Die Russland-Affäre verfolgte Trump während seiner ganzen Amtszeit. 2018 traf er den russischen Präsidenten Wladimir Putin in Helsinki. Im Vorfeld blamierte er sich schon mit der Frage, ob Finnland ein Teil von Russland sei. Aber es wurde noch schlimmer: Trump glaubte Putin, dass Russland sich nicht in die US-Wahl eingemischt habe und sprach damit den US-Geheimdiensten sein Misstrauen aus. Allgemein vermied Trump stets scharfe Kritik an Putin, dafür beschloss der Kongress in seiner Amtszeit harte Gesetze und Sanktionen gegen Russland.

Welche Szenarien sind möglich?

Unter Trump: Der Republikaner hofft auf eine Verbesserung der Beziehungen zu Russland. Berichte über eine russische Einmischung bei der Präsidentschaftswahl lassen ihn diese Bemühungen immer wieder auf Eis legen. Nach einer Wiederwahl könnte er es weiter versuchen.

Unter Biden: Joe Biden steht dagegen für eine härtere Politik gegen Russland. Besonders wenn Senat und Kongress nach der Wahl demokratisch dominiert sein würden, könnten noch schärfere Maßnahmen beschlossen werden, sollte sich eine russische Einmischung in die Wahl bestätigen.

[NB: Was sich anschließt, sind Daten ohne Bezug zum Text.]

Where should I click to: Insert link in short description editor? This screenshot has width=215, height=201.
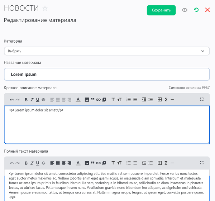(x=98, y=100)
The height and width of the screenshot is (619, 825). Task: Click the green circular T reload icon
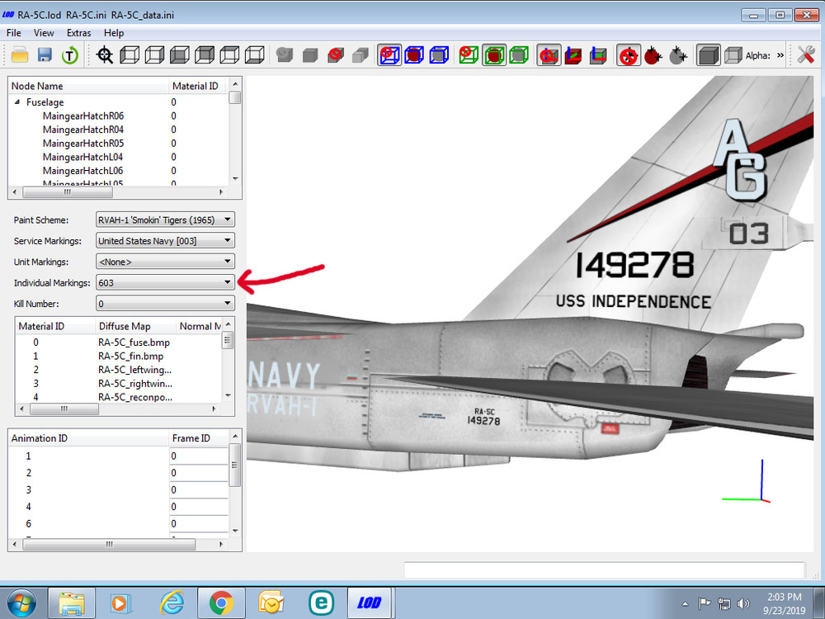pos(70,54)
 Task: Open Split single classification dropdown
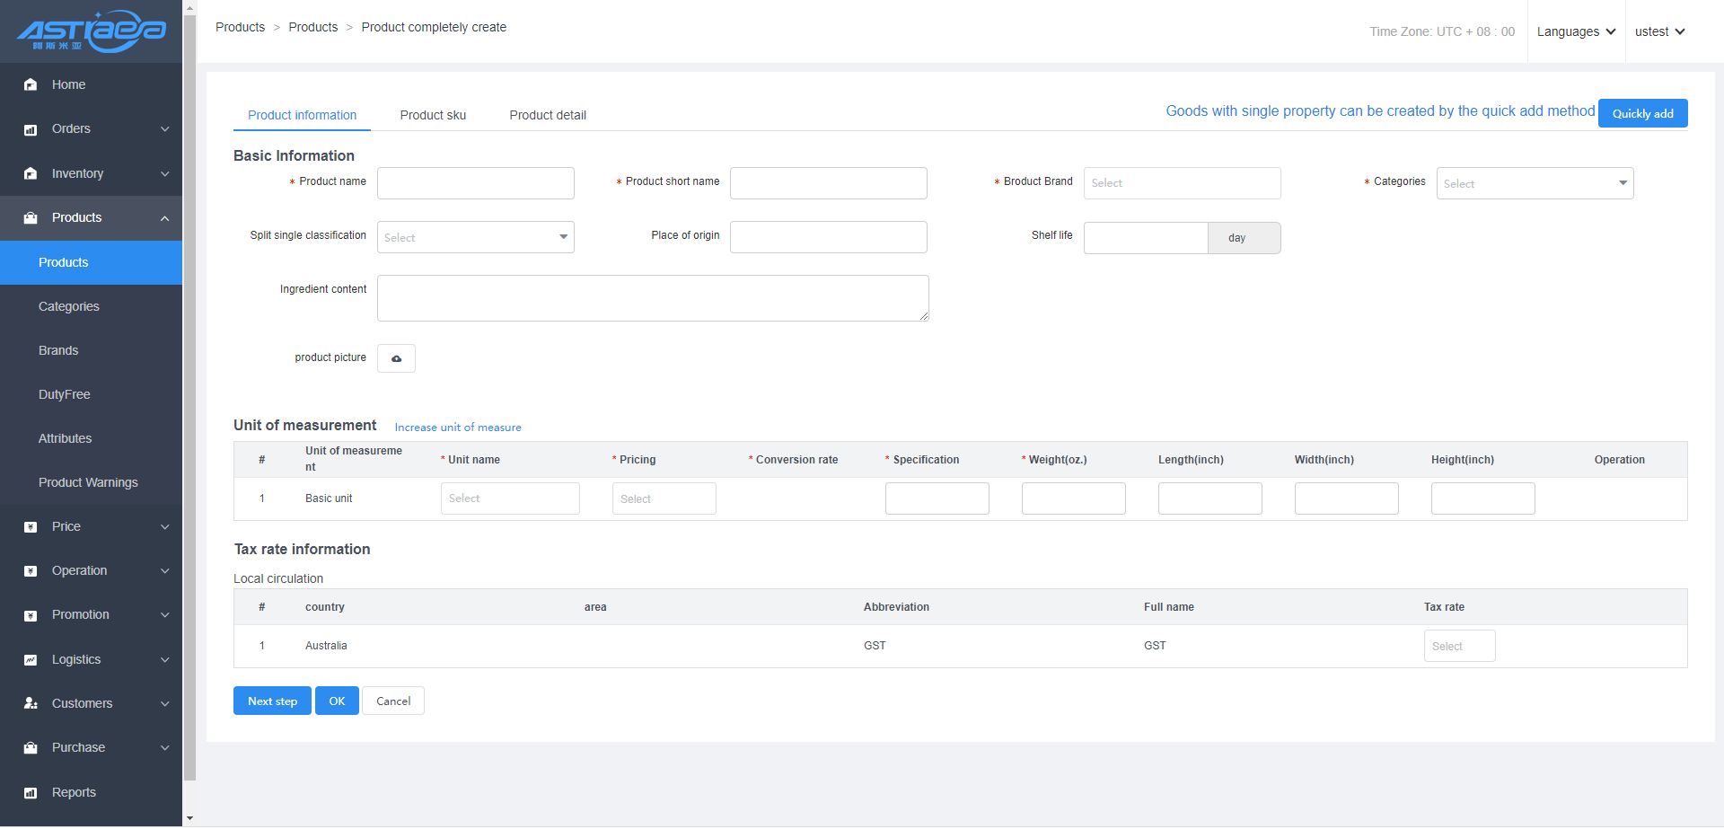(x=475, y=237)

10. Transatlantische Beziehung

Die transatlantischen Beziehungen haben während Donald Trumps Amtszeit Schaden genommen, so kühl war es zwischen der EU und den USA selten. Die Bundesregierung darf keine Wahlempfehlung geben, aber in Berlin hofft man deshalb auf Joe Biden.

Welche Szenarien sind möglich?

Unter Trump: Donald Trump würde auch in einer zweiten Amtszeit zur Belastung für das transatlantische Bündnis werden. Sein Protektionismus und die damit verbundenen Handelsstreitigkeiten könnten eher dazu führen, dass sich die Gräben zwischen EU und den USA noch weiter vertiefen.

Unter Biden: Der Demokrat tritt für einen Neuaufbau des transatlantischen Bündnisses ein und will Vertrauen wiederherstellen. "Wir werden zurück sein. Wir dürfen der Welt und unseren engsten Bündnispartnern nicht den Rücken zudrehen", sagte Biden auf der Münchner Sicherheitskonferenz im Jahr 2019.